Jennifer Adams1, Christopher Neufeld2, Dan Carruthers2, and Steve Larter1
1PRG, Univ. of Calgary, Calgary, Alberta, Canada
2Permedia, Ottawa, Canada

Heavy oils and tar sand massively dominate the world oil inventory with heavy oil production increasing worldwide. Risking the chances of finding viscous non-economic heavy oils in deep water prospects is crucial for exploration decision making today. Heavy oil and tar sands are formed by microbial degradation of conventional crude oils over geological timescales and the Bacchus consortium at the Universities of Calgary (Canada) and Newcastle (UK) has defined and quantitated the key mechanisms of heavy oil formation(1-3). Constraints such as oil charge rate and charge mixing, reservoir temperature-dependant biodegradation rate and water and nutrient supply to the organisms ultimately dictate the final distribution of API gravity and viscosity found in heavy oil fields(2,3). Large-scale lateral and small-scale vertical variations in fluid properties due to interaction of biodegradation and charge mixing are common, with up to orders of magnitude variation in in-reservoir viscosity over the thickness of a reservoir in super heavy oilfields. These variations in fluid properties ultimately control the production character of these heavy oil fields and the ability to pre-drill predict fluid properties is a core element in exploration decision making for reservoirs that are shallow enough and cool enough for biodegradation to alter the oil quality. Equally prediction of fluid properties between well control is key to optimizing production from these heterogeneous accumulations.

The Permedia Research Group and Bacchus have been working closely to couple Permedia’s high resolution 4D modeling software with the science base from Bacchus II. The product is a 3D fluid property prediction tool that effectively integrates the dynamics of active oil charging with biological degradation of oil in reservoirs across individual accumulations or for whole basins. This substantial technical challenge has been met and the new MPath tool (“BaccPath”) can effectively predict API gravity and viscosity for accumulations through time and space. A 1D interrogation tool (“Gnawd”) allows users to develop detailed models of individual reservoir segments and estimate vertical compositional gradients related to biodegradation. With the world’s oil supply increasingly moving towards heavy oil supply and with biodegradation risk a key component of most active oil exploration areas of the world today, the new Permedia-Bacchus tool effectively brings the dominant processes acting on most of the world’s oil to the modeling armory of today’s basin modeling community. We describe the approach and conclude that direct determination of oil charge rate to prospects remains the major outstanding challenge of basin modeling in that this is the key parameter controlling not just level of degradation and fluid properties, but prospectivity in general. We discuss solutions to direct charge rate determination in basin models.

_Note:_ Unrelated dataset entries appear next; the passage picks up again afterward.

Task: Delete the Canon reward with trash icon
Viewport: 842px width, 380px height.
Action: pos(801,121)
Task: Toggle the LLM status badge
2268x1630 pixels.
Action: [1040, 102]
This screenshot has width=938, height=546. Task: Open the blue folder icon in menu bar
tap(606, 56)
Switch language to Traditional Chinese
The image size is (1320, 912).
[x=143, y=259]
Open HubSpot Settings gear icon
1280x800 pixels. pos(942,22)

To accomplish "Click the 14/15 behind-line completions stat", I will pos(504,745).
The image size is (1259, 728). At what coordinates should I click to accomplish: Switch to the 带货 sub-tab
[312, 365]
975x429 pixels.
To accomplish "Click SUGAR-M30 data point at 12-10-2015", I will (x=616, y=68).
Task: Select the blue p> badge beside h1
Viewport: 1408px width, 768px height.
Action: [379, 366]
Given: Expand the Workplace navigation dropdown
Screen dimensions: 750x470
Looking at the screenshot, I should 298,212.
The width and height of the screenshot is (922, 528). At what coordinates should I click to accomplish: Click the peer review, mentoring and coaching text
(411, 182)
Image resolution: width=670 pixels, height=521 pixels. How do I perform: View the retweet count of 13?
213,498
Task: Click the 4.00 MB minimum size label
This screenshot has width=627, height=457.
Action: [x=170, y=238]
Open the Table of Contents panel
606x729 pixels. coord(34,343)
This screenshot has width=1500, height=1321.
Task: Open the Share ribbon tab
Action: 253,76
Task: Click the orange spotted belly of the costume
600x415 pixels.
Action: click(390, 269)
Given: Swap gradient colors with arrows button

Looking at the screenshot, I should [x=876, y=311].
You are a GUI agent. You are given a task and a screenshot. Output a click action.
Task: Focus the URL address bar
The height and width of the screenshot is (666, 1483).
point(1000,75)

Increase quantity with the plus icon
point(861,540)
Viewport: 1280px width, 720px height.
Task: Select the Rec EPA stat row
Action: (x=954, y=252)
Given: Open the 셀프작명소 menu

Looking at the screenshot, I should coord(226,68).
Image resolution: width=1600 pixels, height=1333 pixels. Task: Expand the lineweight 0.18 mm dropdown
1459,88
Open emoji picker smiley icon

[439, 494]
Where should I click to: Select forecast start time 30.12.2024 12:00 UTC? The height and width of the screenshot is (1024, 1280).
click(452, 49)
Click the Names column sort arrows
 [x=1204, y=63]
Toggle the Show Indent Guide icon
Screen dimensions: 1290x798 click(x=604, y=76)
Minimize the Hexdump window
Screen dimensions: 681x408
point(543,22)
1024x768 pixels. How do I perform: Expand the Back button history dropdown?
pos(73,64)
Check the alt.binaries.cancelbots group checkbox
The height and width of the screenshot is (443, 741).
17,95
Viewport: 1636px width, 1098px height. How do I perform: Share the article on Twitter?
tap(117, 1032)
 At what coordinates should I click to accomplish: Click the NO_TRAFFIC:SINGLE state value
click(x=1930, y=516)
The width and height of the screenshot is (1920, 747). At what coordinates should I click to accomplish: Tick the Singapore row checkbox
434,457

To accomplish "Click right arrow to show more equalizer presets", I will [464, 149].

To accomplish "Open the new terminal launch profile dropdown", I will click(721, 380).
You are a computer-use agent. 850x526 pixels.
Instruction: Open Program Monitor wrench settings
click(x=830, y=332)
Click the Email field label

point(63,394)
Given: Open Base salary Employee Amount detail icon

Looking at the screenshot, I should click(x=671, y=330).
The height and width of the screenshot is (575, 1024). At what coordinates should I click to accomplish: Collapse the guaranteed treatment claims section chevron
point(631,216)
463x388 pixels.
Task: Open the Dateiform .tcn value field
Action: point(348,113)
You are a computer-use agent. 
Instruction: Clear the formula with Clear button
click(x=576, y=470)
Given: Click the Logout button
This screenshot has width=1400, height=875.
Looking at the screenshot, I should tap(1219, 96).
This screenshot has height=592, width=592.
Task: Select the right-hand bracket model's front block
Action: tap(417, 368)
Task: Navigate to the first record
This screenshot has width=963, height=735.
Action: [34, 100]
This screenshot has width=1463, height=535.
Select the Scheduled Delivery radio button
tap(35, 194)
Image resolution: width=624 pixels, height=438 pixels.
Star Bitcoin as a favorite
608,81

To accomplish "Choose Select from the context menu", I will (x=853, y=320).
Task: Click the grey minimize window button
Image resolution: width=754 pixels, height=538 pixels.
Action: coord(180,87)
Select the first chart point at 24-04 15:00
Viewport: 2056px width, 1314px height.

1. Head, I.M., Jones, D.M. and Larter, S.R.(2003) Biological activity in the deep subsurface and the origin of heavy oil. Nature, 426, 344-352.
2. Adams, J., C. Riediger, M. Fowler, and S. Larter, 2006, Thermal controls on biodegradation around the Peace River tar sands: Paleo-pasteurization to the west: Journal Of Geochemical Exploration, v. 89, p. 1-4.
3. Larter, S., H. Huang, J. Adams, B. Bennett, O. Jokanola, T. Oldenburg, M. Jones, I. Head, C. Riediger, and M. Fowler, 2006, The controls on the composition of biodegraded oils in the deep subsurface: Part II - Geological controls on subsurface biodegradation fluxes and constraints on reservoir-fluid property prediction: AAPG Bulletin, v. 90, p. 921-938.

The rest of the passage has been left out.